More than three-quarters of Fiji’s Climate Change Act is now in force, the Minister for Environment and Climate Change Lynda Tabuya said yesterday, marking a significant shift from legislation to active implementation across government planning and policy-making.

Tabuya told Parliament that “more than 75 percent” of the Act’s provisions are already operational, and said the law is now ensuring that climate considerations are integrated into all government policies and planning. Speaking to the Honorable Speaker, she stressed that the rollout is intended to overcome the piecemeal approach to climate risks and to make climate resilience a core element of decision-making across ministries.

The minister outlined the immediate impacts that the legislation seeks to address. Farmers, she said, are battling increasingly unpredictable seasons; entire villages face threats from flooding and coastal erosion; and some communities are having to contemplate relocation. “We need to be clear, Honorable Speaker, climate change is not just an environmental issue. It is an economic issue. It is a development issue,” Tabuya said, thanking fellow ministers who have started to mainstream climate work within their own portfolios.
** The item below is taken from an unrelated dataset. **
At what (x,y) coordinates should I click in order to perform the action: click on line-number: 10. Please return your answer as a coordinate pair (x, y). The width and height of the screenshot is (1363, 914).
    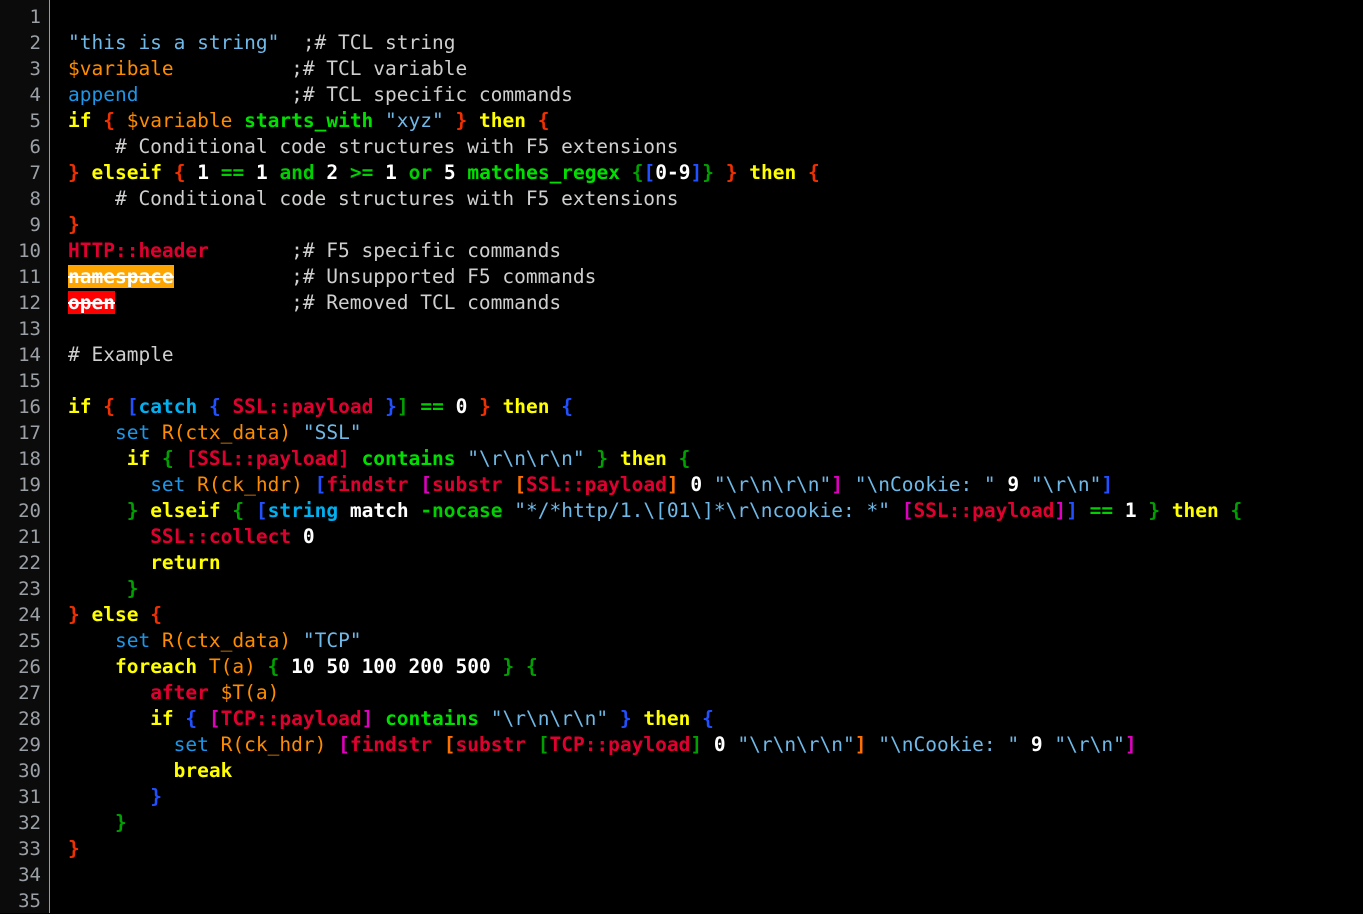
    Looking at the image, I should click on (30, 251).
Tabuya framed the move as essential to national survival, saying that for a small island state like Fiji the stakes are existential. “For a small nation like Fiji, it is a survival issue. But Fiji is not standing still, Fiji is leading,” she said, reiterating that the country faces some of the most severe climate impacts while contributing only a tiny fraction of global emissions.

The minister did not provide a detailed breakdown of which specific clauses remain uncommenced or offer a timetable for bringing the remainder into force. However, her comments underline the government’s focus on translating the Act’s provisions into operational policy across sectors such as agriculture, infrastructure and coastal management, where climate risks are most acute.

Observers say the activation of a large portion of the Climate Change Act is an important step toward better-coordinated adaptation and risk-reduction measures. Implementation will test the capacity of line ministries to incorporate climate risk into budgeting, planning and service delivery — an emphasis Tabuya championed by acknowledging colleagues who are “working on this issue of climate change even within their own line ministries.”

As Fiji moves from law to action, attention will turn to how the remaining provisions are finalised and resourced, and how the government will support communities facing relocation and other acute climate threats. Tabuya’s statement positions the country not only as a victim of climate change but as a proactive actor seeking to embed resilience across its national development agenda.